IBI argues that the sale of the Yacht and the turnover of the proceeds to satisfy the judgment against Zubkis would greatly prejudice IBI's shareholders, particularly since the Yacht is IBI's sole asset. As described above, however, the Yacht is an asset that in equity does not belong to IBI because it was transferred to IBI by Zubkis without meaningful consideration in order to avoid the Court's order of disgorgement. See, e.g., Cavanagh, 155 F.3d at 136-37; Martino, 255 F.Supp.2d at 288-89. The IBI shareholders therefore have no right to the Yacht or to the proceeds of its sale.
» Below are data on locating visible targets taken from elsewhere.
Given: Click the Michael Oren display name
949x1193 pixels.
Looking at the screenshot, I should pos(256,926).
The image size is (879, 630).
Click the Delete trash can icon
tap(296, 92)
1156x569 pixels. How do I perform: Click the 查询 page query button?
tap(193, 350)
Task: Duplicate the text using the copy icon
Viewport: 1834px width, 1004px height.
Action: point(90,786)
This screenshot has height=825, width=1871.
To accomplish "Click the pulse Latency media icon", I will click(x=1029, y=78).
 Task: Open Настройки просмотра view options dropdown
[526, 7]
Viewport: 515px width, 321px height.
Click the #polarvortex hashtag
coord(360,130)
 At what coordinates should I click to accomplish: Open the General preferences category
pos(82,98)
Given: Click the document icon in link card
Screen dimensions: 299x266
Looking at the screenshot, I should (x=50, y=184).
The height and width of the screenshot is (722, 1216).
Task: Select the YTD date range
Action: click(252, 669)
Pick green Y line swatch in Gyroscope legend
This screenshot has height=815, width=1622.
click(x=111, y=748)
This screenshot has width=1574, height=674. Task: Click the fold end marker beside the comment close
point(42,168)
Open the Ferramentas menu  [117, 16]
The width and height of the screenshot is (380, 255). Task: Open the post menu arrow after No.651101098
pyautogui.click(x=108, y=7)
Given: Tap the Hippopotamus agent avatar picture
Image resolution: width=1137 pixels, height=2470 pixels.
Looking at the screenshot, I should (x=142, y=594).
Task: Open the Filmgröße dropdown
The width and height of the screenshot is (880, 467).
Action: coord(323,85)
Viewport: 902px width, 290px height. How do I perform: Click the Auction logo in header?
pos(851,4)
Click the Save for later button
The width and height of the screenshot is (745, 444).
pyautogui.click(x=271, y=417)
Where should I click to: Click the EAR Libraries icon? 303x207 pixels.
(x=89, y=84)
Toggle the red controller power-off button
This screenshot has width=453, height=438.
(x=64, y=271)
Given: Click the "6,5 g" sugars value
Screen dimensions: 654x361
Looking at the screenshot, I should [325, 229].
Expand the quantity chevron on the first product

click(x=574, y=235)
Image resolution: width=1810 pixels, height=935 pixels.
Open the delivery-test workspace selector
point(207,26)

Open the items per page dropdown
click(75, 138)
See Cavanagh, 155 F.3d at 136-37 (finding no legitimate claim where proceeds of wrongdoing were given to relief defendant without consideration); Martino, 255 F.Supp.2d at 288-89. The shareholders of IBI cannot be prejudiced by the transfer of an asset to which they have no legitimate claim. See Cavanagh, 155 F.3d at 136; Martino, 255 F.Supp.2d at 288-89.
CONCLUSION
For the reasons explained above, the Commission's motion for sale of the Yacht and turnover of the proceeds is granted. The Yacht should be sold and the proceeds of such sale are to be used to satisfy the disgorgement award against Defendant Zubkis. IBI's cross motion for the return of the Yacht is denied.SO ORDERED.